- [Work instructions]: Copy the records below from the line containing "[Advertisement] (391, 1241)" through the line containing "Select all (104, 400)", including both, and give only those lines. Keep each line's text unchanged, but scale every answer coordinate by 0.45, rounding to whole numbers with halves rounded up.

- [Material shown]:
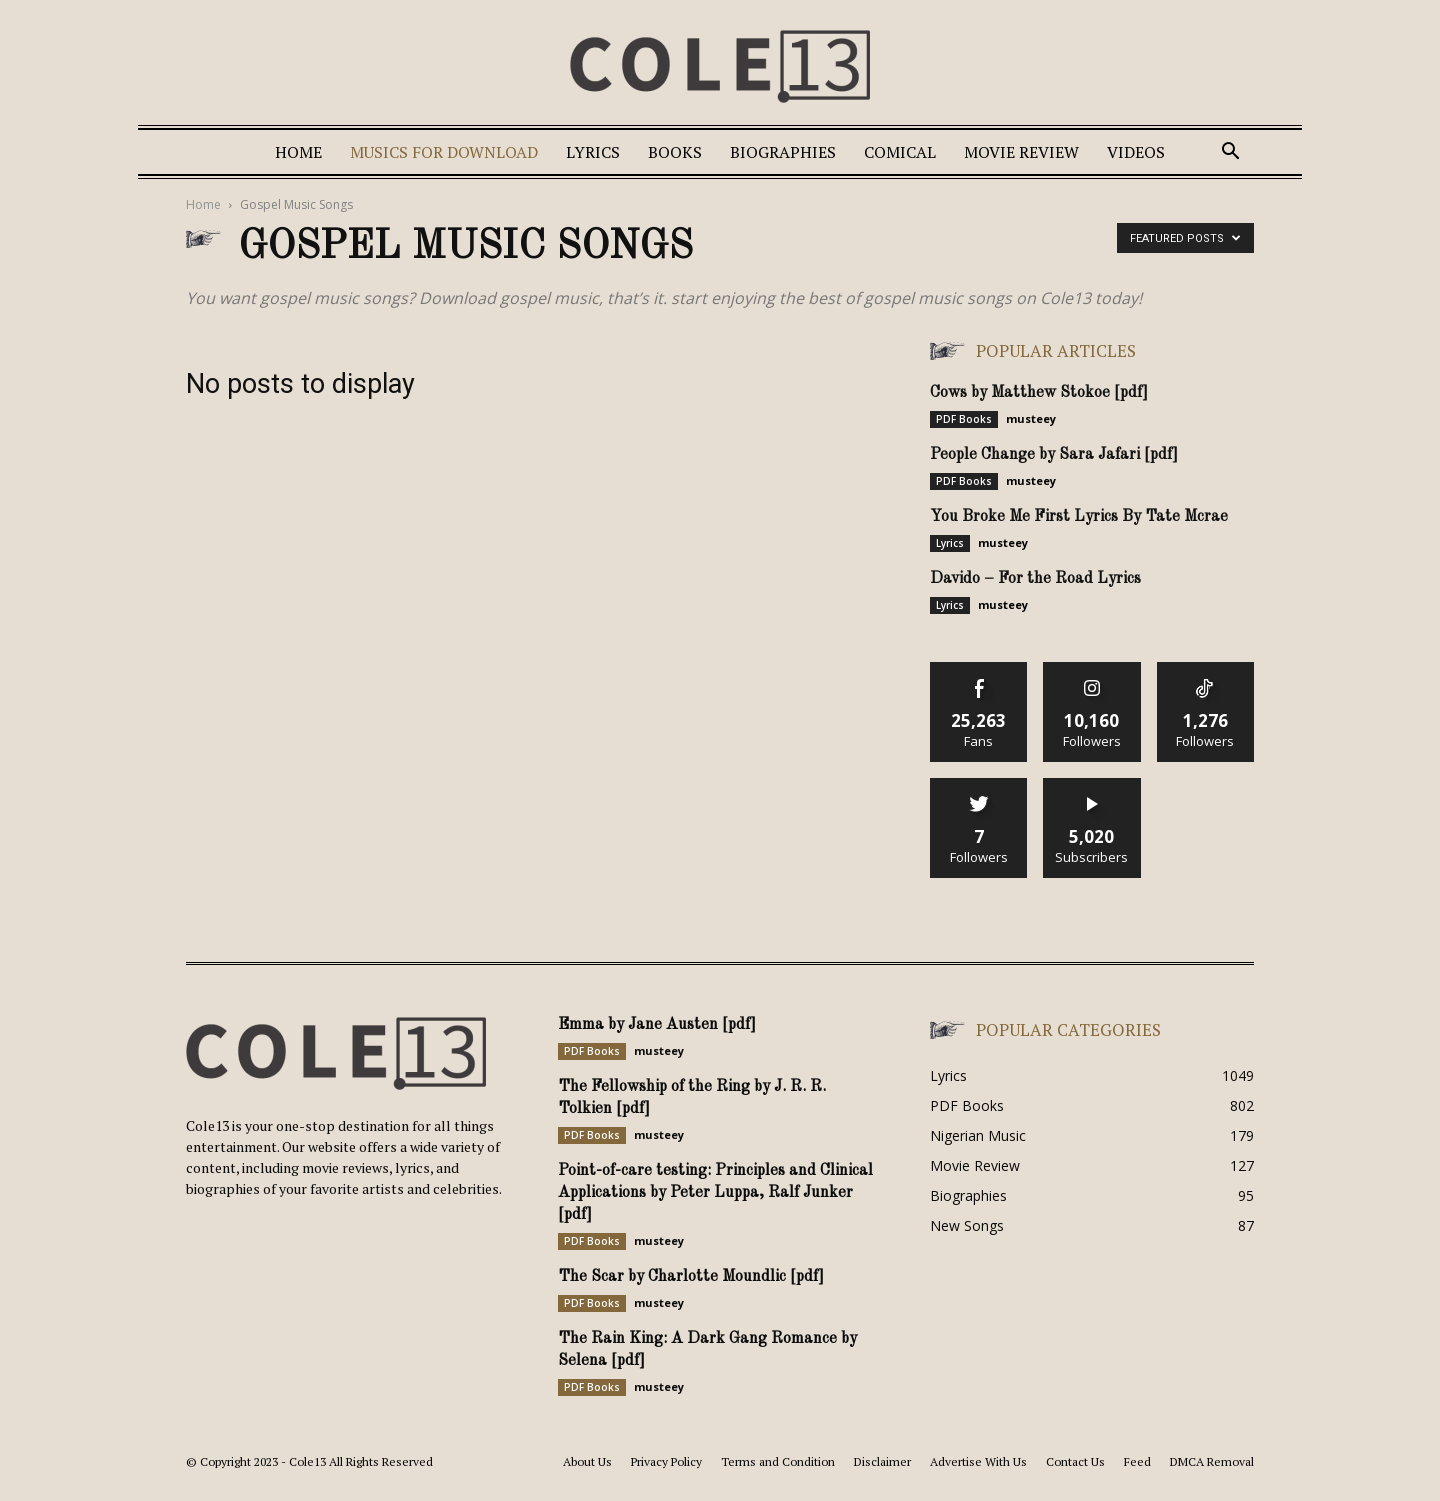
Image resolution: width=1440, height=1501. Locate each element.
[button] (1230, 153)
...
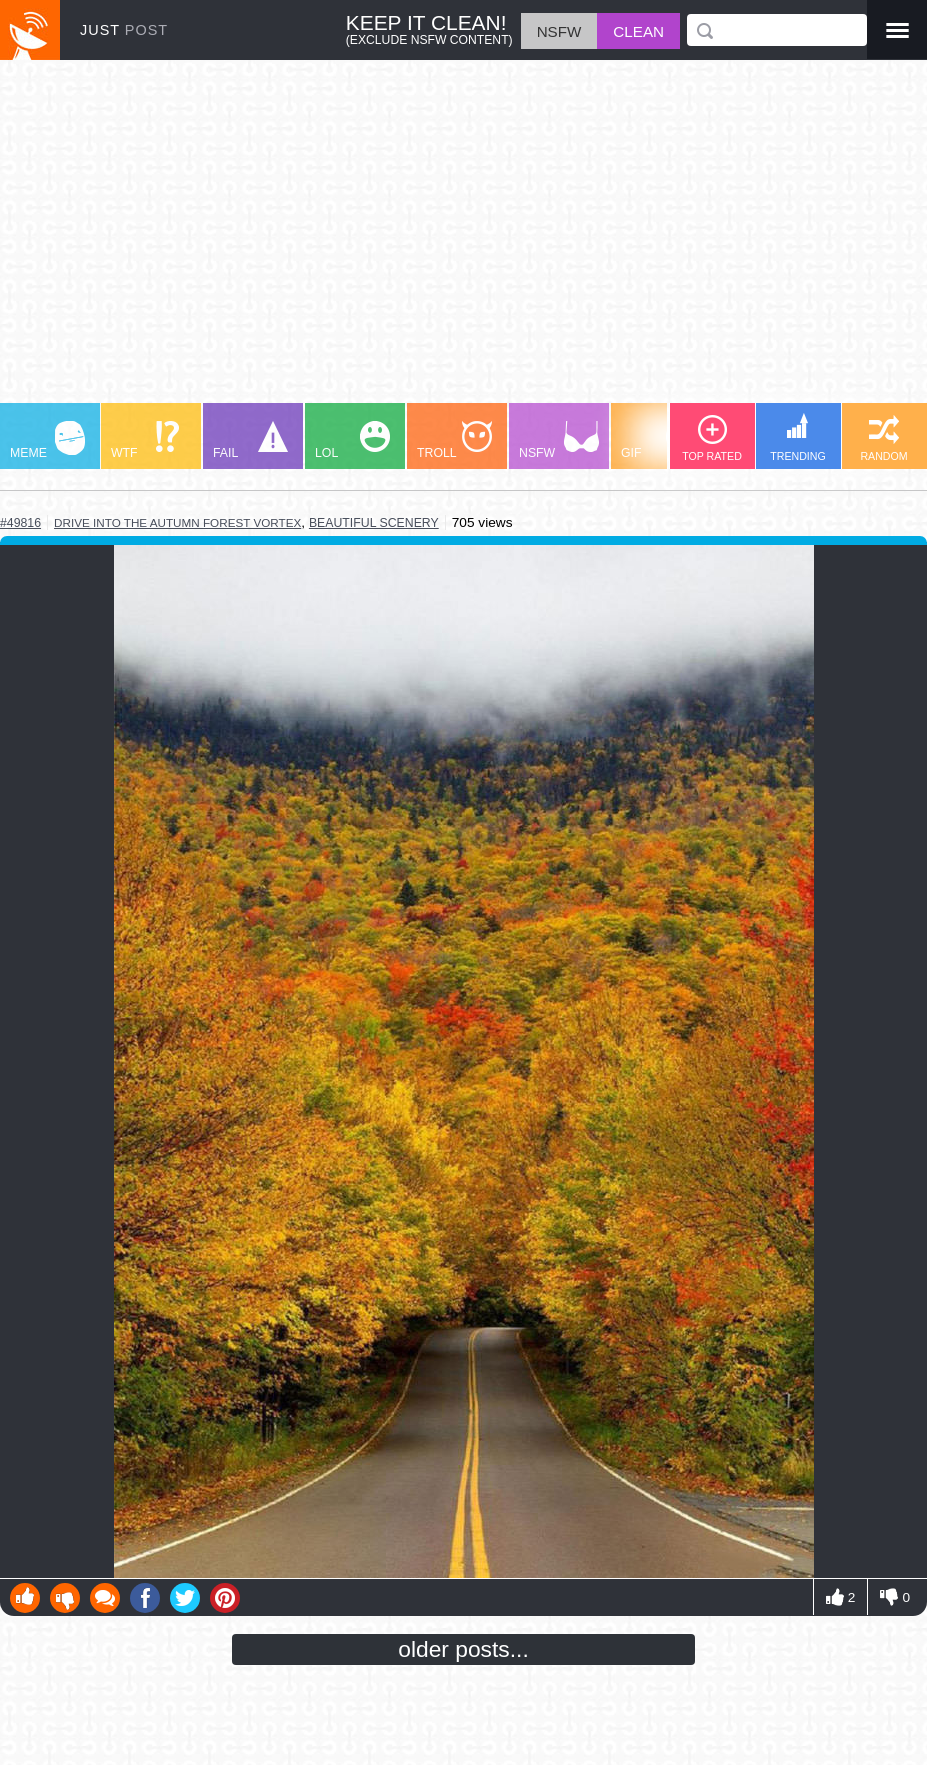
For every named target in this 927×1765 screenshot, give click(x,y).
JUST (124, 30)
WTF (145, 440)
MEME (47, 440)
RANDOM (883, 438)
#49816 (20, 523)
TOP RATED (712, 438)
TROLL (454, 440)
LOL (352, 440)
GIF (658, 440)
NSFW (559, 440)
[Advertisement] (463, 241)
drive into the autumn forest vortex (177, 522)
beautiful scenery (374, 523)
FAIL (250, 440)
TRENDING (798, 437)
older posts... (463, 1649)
--
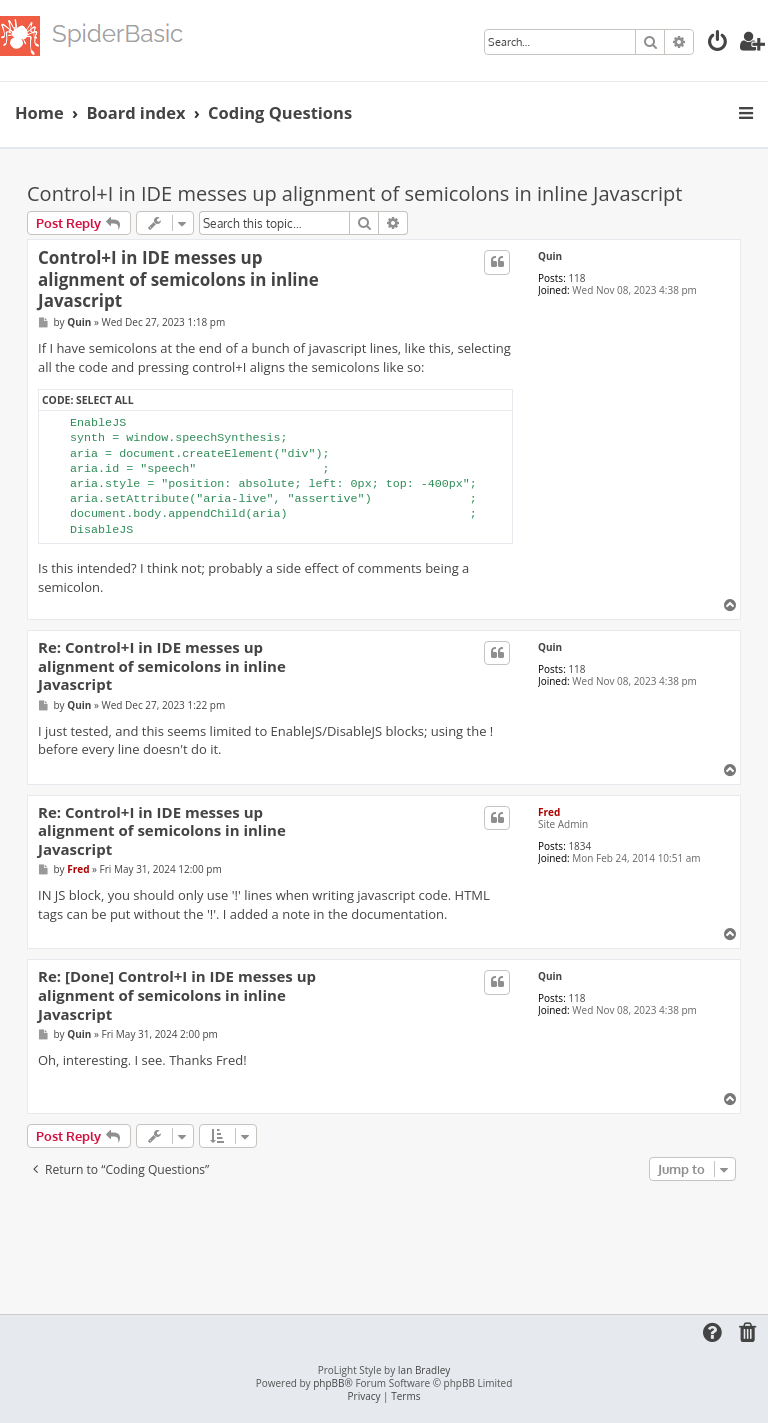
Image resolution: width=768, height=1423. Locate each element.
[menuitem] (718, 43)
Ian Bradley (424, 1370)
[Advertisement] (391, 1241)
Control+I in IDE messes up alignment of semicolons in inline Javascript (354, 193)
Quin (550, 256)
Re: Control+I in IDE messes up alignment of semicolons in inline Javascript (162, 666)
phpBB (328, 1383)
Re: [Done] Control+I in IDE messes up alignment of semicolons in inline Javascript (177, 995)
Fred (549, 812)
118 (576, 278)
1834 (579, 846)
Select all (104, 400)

- [Written answer]:
[Advertisement] (176, 558)
Control+I in IDE messes up alignment of semicolons in inline Javascript (159, 87)
Quin (248, 115)
Re: Control+I in IDE messes up alignment of semicolons in inline Javascript (73, 300)
phpBB (148, 622)
Re: [Done] Control+I in IDE messes up alignment of semicolons in inline Javascript (80, 448)
Fred (247, 365)
118 (259, 125)
1834 (261, 381)
Select all (47, 180)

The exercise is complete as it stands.